3 (p. 91) Coach and Horses: The name of the pub suggests rural, pre-industrial England.

  Chapter II

  1 (p. 101) an unusually strange sort of stranger: Here Wells echoes the use of the words in chapter 1.

  Chapter III

  1 (p. 101) The Thousand and One Bottles: The words in the title allude to the Arabic classic The Thousand and One Nights, in which many stories feature magic, here replaced by chemistry.

  2 (p. 101) the twenty-ninth day of February: Wells uses this leap-year date to enhance the strangeness surrounding Griffin. No year is mentioned because Wells wants the events to seem recent yet vague.

  3 (p. 101) Fearenside: This name, which can be pronounced “fear inside,” labels these rural people as backward bumpkins.

  Chapter IV

  1 (p. 106) I have told the circumstances of the stranger’s arrival: Wells shifts to a first-person narrator, like a reporter or witness, to give more immediacy to his story.

  2 (p. 107) he would go out muffled up invisibly: Griffin must make his invisibility invisible by covering it up.

  3 (p. 107) the Scarlet Coat: This inn is named for the red coat worn by fox hunters.

  4 (p. 108) Mr. Gould, the probationary assistant in the National School: The National Society for the Education of the Poor taught the doctrines of the Church of England. From 1870 on, they taught all children until the age of eleven. Mr. Gould tests students who seek membership in the Church along with those who wish to become clergymen.

  5 (p. 108) an Anarchist in disguise: An anarchist is one who believes all forms of government to be coercive and undesirable. In the nineteenth century, the word evoked a terrorist using bombs to destroy authority of any kind. Mr. Gould’s assessment of Griffin is partially correct; he does want to destroy the status quo.

  6 (p. 108) Silas Durgan . . . compared the stranger to the man with the one talent: Silas Durgan confuses the biblical talent, a unit of currency, with the word that means skill or ability. His bogus theology reflects the ignorance of the rural population.

__Directions__:
For each statement, say yes or no to whether it agrees with the notes, and quote the notes' deciding words.
1. The Scarlet Coat inn takes its name from the red coat worn by fox hunters.
2. A specific year is given for the events dated the twenty-ninth day of February.
3. Silas Durgan correctly understands the biblical talent as a unit of currency.
Draw only on the notes above.

__Information shown__:
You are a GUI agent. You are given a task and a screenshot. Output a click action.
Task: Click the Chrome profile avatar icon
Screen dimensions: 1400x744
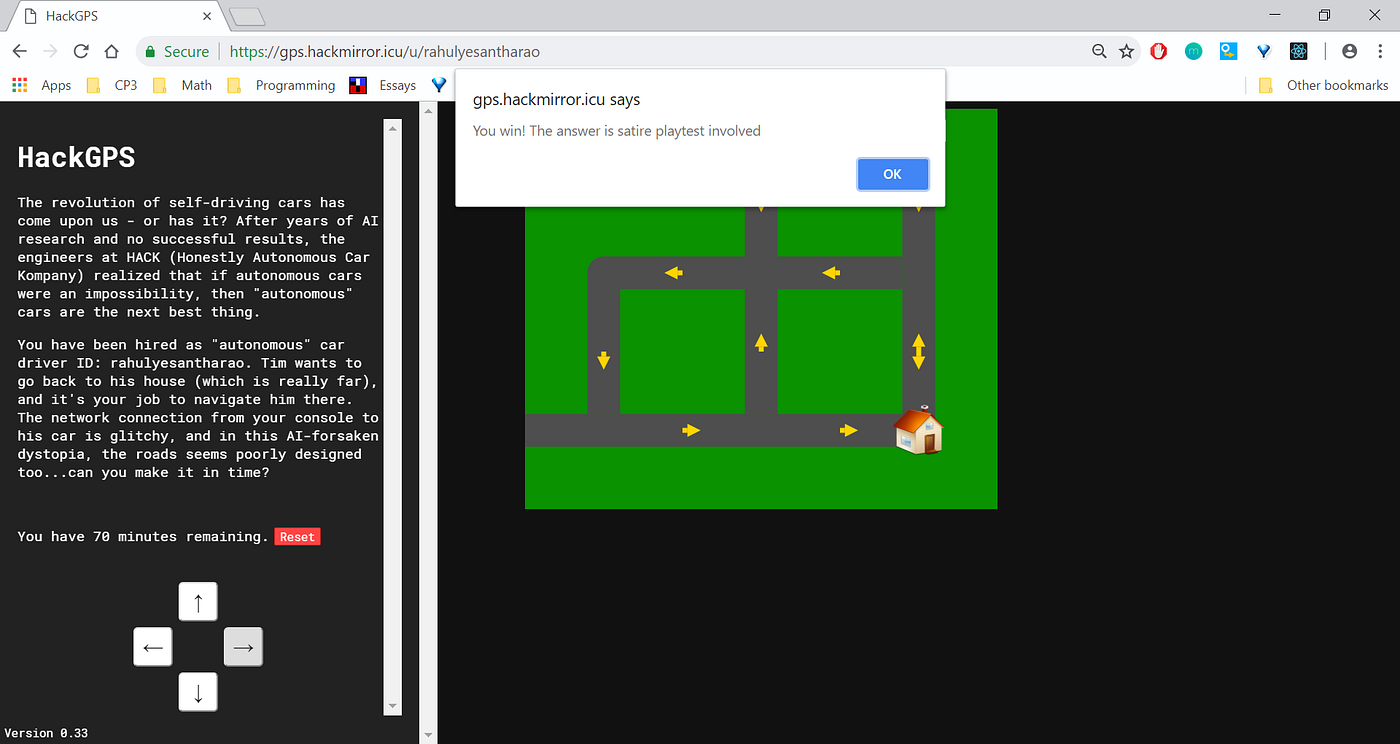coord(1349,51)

...

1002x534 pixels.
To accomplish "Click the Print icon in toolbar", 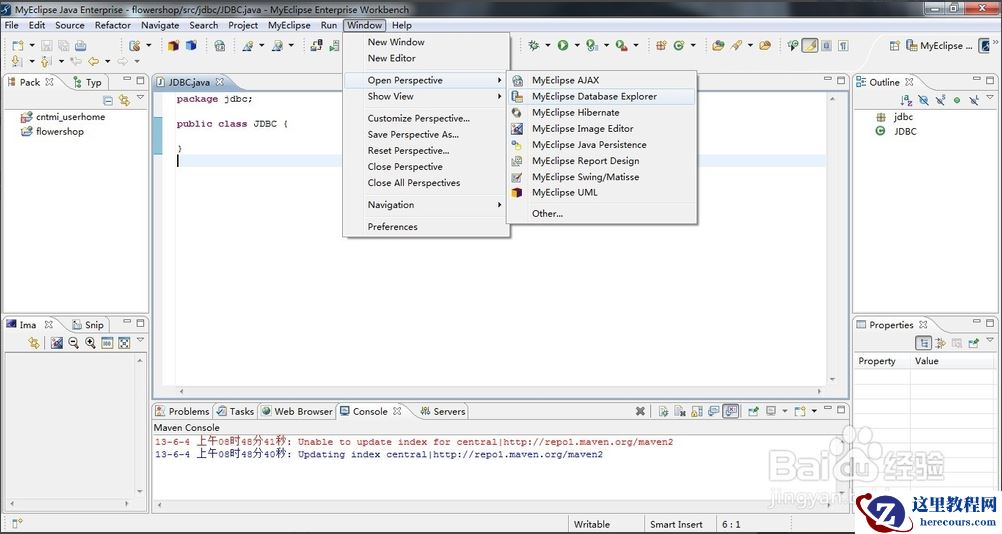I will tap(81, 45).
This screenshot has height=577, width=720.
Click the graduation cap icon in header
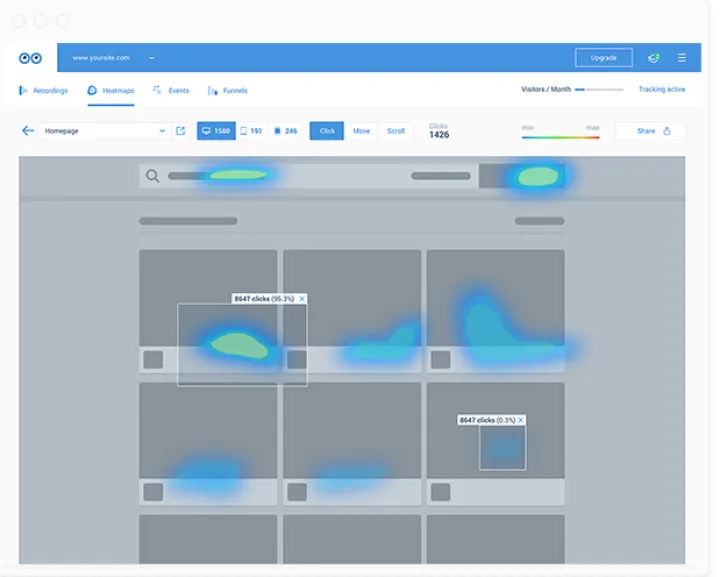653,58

...

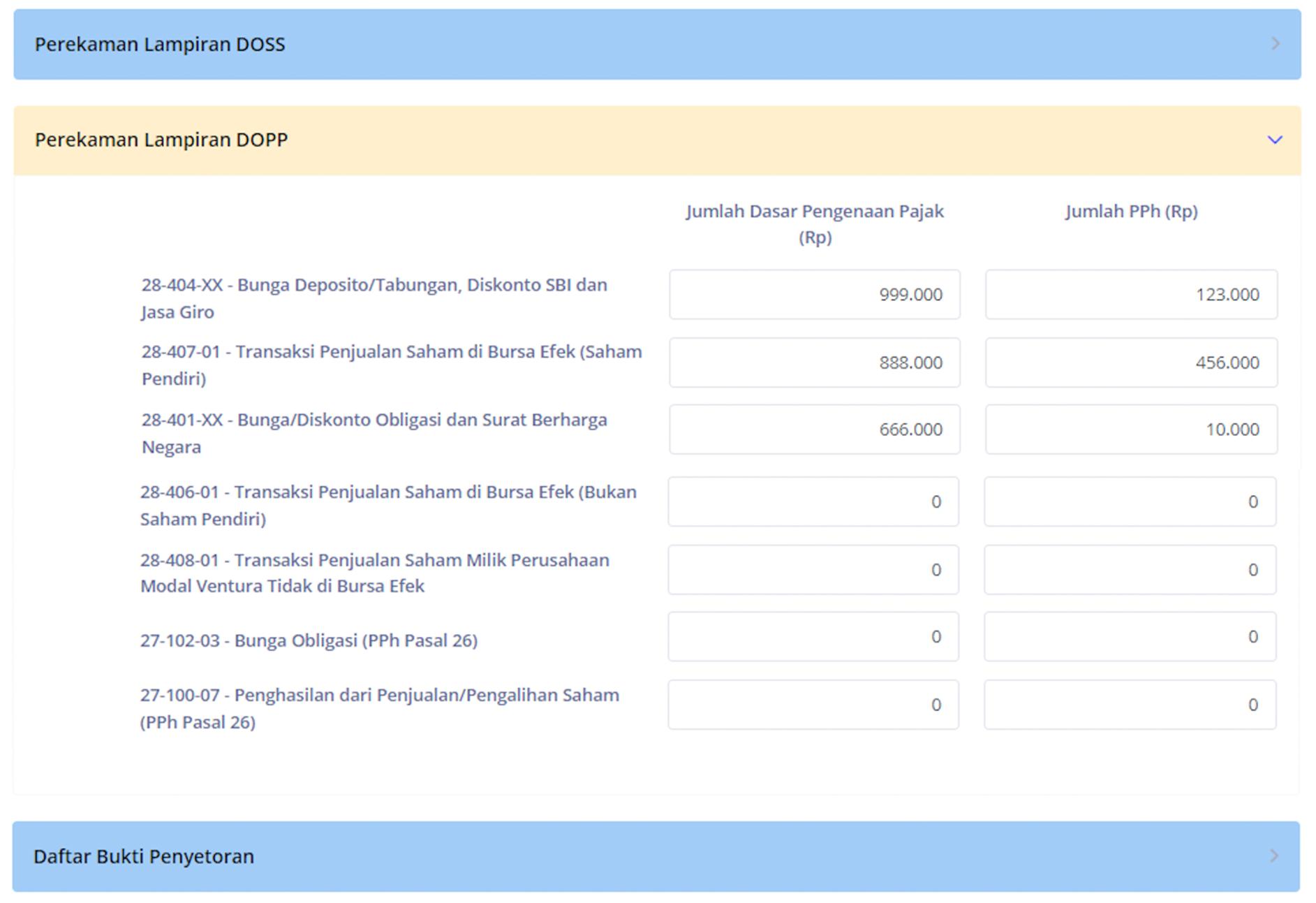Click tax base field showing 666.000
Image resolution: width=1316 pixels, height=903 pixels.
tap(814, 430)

__Task solution__:
1. Yes: "This inn is named for the red coat worn by fox hunters."
2. No: "No year is mentioned because Wells wants the events to seem recent yet vague."
3. No: "Silas Durgan confuses the biblical talent, a unit of currency, with the word that means skill or ability."